— START PASSAGE SHOWN —

Motion Matching is a simple yet powerful way of animating characters in games. Compared to other methods, it doesn’t require very much manual work once you have a basic set-up: there is no need to structure clips in graphs, to carefully cut or synchronize them, or to explicitly create new transitions between states. However, Motion Matching works best when combined with lots of motion capture data, and all of that data comes at a cost: large memory usage, which only gets worse the more the system grows, and the more situations it is applied in. Here we present a solution to this problem called Learned Motion Matching which leverages Machine Learning to drastically reduce the memory usage of Motion Matching based animation systems.
Motion Matching
First, let’s try to understand how Motion Matching works itself. A good place to start is by examining the data we’re going to be working with – long, unstructured animations – usually from a motion capture dataset. Here’s a typical animation from such a dataset:
Deciding when to start playing a new animation rather than continuing the animation you are already playing is key. And picking another clip, which is to say, making a jump to a different frame of animation in our dataset, requires us to be able to measure how much better or worse this switch would be for our task. Deciding exactly how to do this is difficult, because a single frame of animation contains a lot of information – and some of the information might not be useful for this decision.

— END PASSAGE SHOWN —

▸ **TASKS TO PERFORM**:
1: Transcribe the portion of the Motion Matching passage that begins at the words "Motion Matching is" and stops after the words "based animation systems.".
2: Answer these questions from the Motion Matching passage.
(a) What kind of data does Motion Matching work best when combined with?
(b) What is the solution presented for reducing memory usage called?
(c) According to the passage, why is it difficult to decide how to measure whether a switch to a different frame is better or worse?
3: Continue the passage on Motion Matching from its final sentence.

— START RECORD LIST —

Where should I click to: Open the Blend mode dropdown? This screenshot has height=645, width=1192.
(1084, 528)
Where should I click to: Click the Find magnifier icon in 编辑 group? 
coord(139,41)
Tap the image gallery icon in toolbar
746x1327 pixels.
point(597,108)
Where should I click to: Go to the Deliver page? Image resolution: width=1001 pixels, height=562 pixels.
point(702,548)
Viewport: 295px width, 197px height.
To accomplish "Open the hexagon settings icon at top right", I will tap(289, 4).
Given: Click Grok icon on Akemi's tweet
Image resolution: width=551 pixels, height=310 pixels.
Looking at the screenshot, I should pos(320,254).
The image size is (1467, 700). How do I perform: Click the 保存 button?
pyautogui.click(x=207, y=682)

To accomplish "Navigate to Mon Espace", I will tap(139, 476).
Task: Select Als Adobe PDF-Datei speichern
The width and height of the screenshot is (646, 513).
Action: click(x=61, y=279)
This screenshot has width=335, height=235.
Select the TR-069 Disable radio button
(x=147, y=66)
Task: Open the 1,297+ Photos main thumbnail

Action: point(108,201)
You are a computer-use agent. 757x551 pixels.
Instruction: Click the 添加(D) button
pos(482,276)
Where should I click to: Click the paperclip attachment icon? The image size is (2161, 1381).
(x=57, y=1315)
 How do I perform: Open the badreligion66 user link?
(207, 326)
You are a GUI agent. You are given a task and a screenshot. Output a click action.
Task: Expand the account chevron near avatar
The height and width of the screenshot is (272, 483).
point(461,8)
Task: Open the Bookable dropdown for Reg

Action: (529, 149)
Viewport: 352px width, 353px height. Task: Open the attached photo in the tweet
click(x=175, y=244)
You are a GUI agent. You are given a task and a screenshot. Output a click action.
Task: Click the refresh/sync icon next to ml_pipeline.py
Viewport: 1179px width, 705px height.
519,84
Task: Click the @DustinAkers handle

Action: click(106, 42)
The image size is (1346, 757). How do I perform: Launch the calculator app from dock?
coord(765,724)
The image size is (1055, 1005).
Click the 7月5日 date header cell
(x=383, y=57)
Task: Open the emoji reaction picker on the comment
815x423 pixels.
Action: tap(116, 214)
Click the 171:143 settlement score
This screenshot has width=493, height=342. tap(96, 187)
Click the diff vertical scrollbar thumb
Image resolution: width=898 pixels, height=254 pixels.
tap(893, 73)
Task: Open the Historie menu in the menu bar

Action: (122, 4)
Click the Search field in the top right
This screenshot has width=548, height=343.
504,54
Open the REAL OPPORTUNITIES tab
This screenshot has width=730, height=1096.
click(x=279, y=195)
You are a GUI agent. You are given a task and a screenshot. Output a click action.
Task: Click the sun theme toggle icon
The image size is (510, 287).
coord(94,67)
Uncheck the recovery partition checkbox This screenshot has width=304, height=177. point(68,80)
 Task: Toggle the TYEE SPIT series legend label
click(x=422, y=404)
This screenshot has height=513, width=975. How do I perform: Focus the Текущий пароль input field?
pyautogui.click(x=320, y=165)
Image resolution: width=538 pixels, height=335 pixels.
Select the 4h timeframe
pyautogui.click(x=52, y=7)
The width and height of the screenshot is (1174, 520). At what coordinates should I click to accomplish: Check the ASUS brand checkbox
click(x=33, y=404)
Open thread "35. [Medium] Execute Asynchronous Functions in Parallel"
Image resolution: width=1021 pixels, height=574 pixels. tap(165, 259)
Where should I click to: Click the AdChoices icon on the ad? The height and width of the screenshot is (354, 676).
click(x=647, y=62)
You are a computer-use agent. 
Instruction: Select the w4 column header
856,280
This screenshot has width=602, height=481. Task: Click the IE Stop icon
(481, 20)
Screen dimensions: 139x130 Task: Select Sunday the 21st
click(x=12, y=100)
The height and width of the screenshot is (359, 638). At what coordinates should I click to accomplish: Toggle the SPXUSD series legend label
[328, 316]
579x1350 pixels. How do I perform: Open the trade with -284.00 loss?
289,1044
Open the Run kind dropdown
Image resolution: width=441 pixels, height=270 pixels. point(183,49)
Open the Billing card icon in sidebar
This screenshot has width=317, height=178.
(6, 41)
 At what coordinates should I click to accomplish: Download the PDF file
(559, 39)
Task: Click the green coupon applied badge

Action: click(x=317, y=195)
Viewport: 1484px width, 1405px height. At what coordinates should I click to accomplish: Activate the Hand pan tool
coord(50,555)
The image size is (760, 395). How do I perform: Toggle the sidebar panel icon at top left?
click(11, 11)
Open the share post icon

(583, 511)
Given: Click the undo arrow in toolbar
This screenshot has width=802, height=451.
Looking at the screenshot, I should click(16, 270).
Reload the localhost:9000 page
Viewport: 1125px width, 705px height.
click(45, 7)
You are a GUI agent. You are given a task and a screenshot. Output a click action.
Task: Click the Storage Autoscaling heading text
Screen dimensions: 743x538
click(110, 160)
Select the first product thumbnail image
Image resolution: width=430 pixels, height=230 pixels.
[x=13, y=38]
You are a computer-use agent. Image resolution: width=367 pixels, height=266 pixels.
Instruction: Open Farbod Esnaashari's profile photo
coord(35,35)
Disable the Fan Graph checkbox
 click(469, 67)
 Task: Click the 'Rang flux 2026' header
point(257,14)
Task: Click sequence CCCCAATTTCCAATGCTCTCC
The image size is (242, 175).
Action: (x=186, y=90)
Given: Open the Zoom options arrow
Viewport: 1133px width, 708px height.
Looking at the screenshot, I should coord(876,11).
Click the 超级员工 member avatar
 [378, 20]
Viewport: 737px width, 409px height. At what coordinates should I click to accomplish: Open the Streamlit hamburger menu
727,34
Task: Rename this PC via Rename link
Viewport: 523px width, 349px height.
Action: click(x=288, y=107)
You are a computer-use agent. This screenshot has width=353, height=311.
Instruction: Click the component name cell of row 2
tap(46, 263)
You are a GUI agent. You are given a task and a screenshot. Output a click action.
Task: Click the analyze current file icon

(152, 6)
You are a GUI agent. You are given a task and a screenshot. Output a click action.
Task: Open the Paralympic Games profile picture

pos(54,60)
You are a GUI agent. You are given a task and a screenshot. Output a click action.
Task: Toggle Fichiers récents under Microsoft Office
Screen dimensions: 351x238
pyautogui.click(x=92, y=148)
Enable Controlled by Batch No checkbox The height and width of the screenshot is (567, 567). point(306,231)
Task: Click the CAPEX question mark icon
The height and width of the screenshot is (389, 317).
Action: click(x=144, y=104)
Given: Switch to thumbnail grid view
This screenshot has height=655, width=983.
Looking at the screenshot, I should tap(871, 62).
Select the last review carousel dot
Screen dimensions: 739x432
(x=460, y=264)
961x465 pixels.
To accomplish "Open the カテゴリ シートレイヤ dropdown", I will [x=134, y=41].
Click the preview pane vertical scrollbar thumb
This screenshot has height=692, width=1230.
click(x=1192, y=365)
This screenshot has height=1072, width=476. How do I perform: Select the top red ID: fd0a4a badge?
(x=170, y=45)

— END RECORD LIST —

▸ **ANSWERS FOR THIS EXERCISE**:
1:
Motion Matching is a simple yet powerful way of animating characters in games. Compared to other methods, it doesn’t require very much manual work once you have a basic set-up: there is no need to structure clips in graphs, to carefully cut or synchronize them, or to explicitly create new transitions between states. However, Motion Matching works best when combined with lots of motion capture data, and all of that data comes at a cost: large memory usage, which only gets worse the more the system grows, and the more situations it is applied in. Here we present a solution to this problem called Learned Motion Matching which leverages Machine Learning to drastically reduce the memory usage of Motion Matching based animation systems.

2:
(a) Lots of motion capture data.
(b) Learned Motion Matching.
(c) A single frame of animation contains a lot of information, and some of it might not be useful for this decision.

3:
A good solution is to hand pick some of this information, which we will call features, and use these to decide how well a particular frame of animation matches the task. In this case we need features which express two things – the path which the character is going to follow so we can see how similar it is to our desired path – and the current pose of the character so that if we start playing back the new clip there is not a large change in the character’s posture. With some experimentation, we can find that the feet positions, their velocities, the character’s hip velocity, and a couple of snapshots from the future trajectory position and direction are the only features we need to achieve this path following task. This is what they look like:
This information is much more compact and manageable, not just for our eyes, but also for the algorithm that must search for a good match at runtime. If you gather all the feature values from each frame of animation into an array you obtain a vector we call the feature vector (the colored array in the video above). This is a compact numerical representation of the ability of this frame to perform the task. We extract these features for all frames in the dataset and stack the resulting vectors into a big matrix. This, we call the matching features database. When it’s time to decide if we should switch to a new clip, we form a query feature vector from the current pose and the coming portion of the desired path, and we search the matching features database for the entry that matches the query the best. Once found, we lookup the corresponding full pose in the animation dataset and start the playback from there. Here is a visualisation of the search and the best match it finds:
Finally, we can apply some foot locking and inverse kinematics to produce a nice, polished result:
And that’s it – by choosing different kinds of features to match we can build animation systems that achieve different kinds of tasks, such as interaction with props, navigation over rough terrain, or even reactions to other characters. This is the secret sauce behind many of the best animation systems in games .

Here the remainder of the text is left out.